The Odisha Computer Application Centre or OCAC is a designated as Technical Directorate of Information Technology Department, Government of Odisha. The said CEO got a call from a girl about a wrongly delivered OTP at the former’s mobile no, which the CEO inadvertently gives to that caller. That was actually the WhatsApp verification OTP which was generated when the fraudster installed WhatsApp and registered the same with the OCAC CEO’s mobile number. With the installation the fraudster can access the entire contact list and chat history. The fraudster then sends a message to ask certain amount of money to his contacts. The CEO was able to know about this fraud when one of his friend suspected some mischief and informed the CEO about the same. But by then many of his friends actually tricked by the fraudster and transferred a lot of money to the fraudster’s account.

This type of phishing is called whaling directed to specific individuals or companies and senior executives or high profile targets respectively.

Customers are advised not to share OTP with anyone. OTP: One Time Password is 2nd factor authentication, on the failure of which the security is breached and the vulnerability is exposed for a crime to take place.

E-SIM fraud uses similar modus operandi. The e-SIM was first launched by Apple and then came on few Google devices. Now this embedded SIM is available on few select Samsung mobiles.

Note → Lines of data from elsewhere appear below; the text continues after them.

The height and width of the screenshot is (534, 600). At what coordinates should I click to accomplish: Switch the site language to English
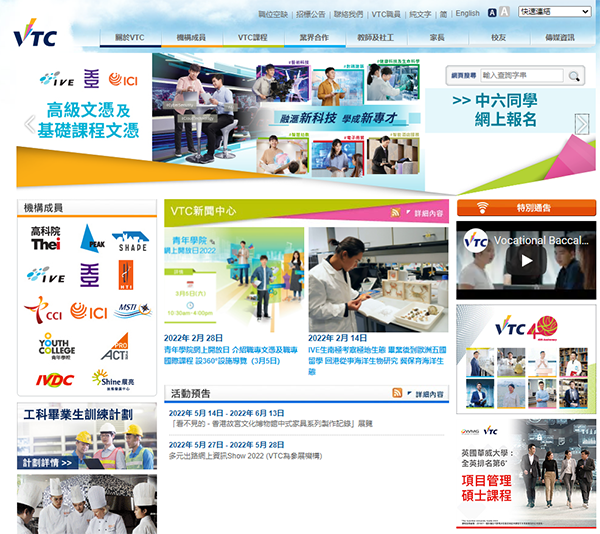coord(467,14)
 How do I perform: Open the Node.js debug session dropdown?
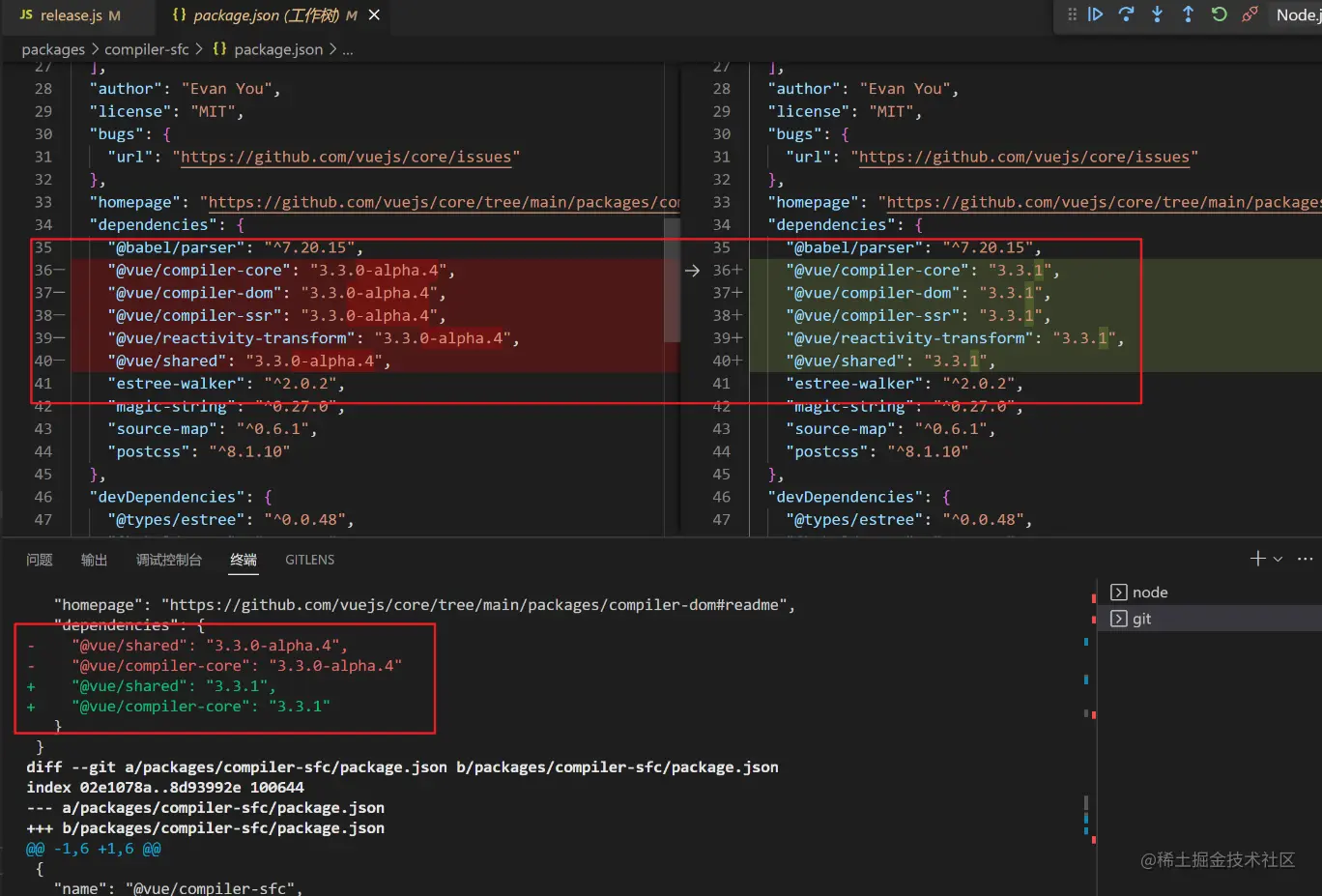point(1298,14)
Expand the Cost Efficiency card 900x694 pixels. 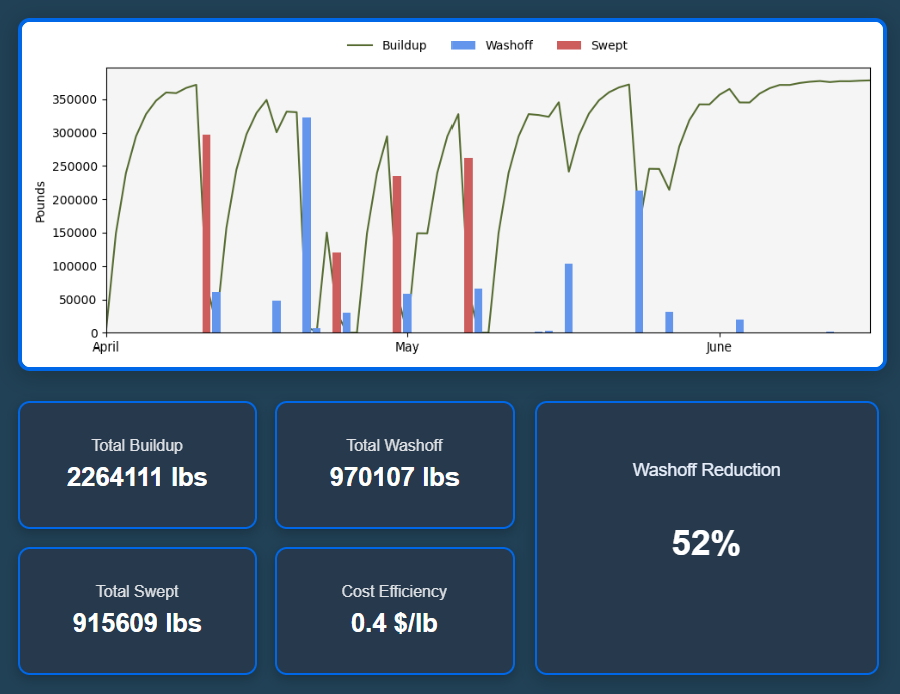coord(394,610)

E-SIMs can be registered with any telecom service providers. However the hackers register the e-SIMs against any number by accessing the OTP sent by the telecom service provider and gain access to victim’s online profile registered with the mobile no. A mobile number can be active on any one device so once the hacker activates the e-SIM, victim’s mobile number is completely blocked and becomes not accessible. The hacker may commit now anything from financial theft to identity theft.

So OTP is the key and the best practice is not to share that with anyone. People holding high value positions need to be extra care full as these hacking attacks are orchestrated to target them. The e-SIM fraud can happen with any one even without an e-SIM enabled device.

Case Study 3:

An incident occurred recently with a girl in Bhubaneswar who was attempting to sell furniture on the renowned internet marketplace OLX. An unsuspicious buyer first confirmed the purchase of the product and negotiated the price further to mutually agree on a price

over WhatsApp. The sham buyer then shared a QR code, pledging to pay the whole sum in advance. The fraudulent QR code posted on her WhatsApp account has Rs.9,500 written underneath it. After scanning the code, the user was required to input the UPI pin. She had no idea about the fraudulent deed until she entered the UPI pin, which promptly debited Rs. 9,500 from her bank account. The fraudster requested to repeat the transaction again to which she agreed and another Rs.9,500 debited from her account. By that time she realised that she had been deceived as the fraudster asks her to continue with such transactions.

In order to win her confidence the fraudster first asked her to do a similar transaction just for Rs.5 which she did and against that the fraudster transferred Rs.5 twice. But later he convinced her that for bigger amounts she had to do the transaction twice in order to receive three times the amount.

A QR (Quick Response) app can simply recognize the QR (the longer phrase- Quick Response) code. The QR Code scam is on the rise now since last few months. The fraudster distributes QR codes on social networking platforms or using UPI’s request functionality to send phone payment requests with texts like ‘Enter your UPI PIN to receive money’.

Customers are advised to avoid scanning any random QR code and treat them as a possible threat. Use only authentic QR Code Scanner App after thorough due diligence like reading the App’s reviews and ratings.

Case Study 4:

In another case a fraudster is found to be using a particular UPI spoof mobile app. The fraudster first enters details such as Name, Mobile No, Amount, Transaction Date and Time etc. and generates a false transaction receipt resembling original transaction receipt pertaining to that UPI.

Customers are advised to check messages on their own mobile or UPI/Bank account instead of being fooled by such spoofed transaction receipt.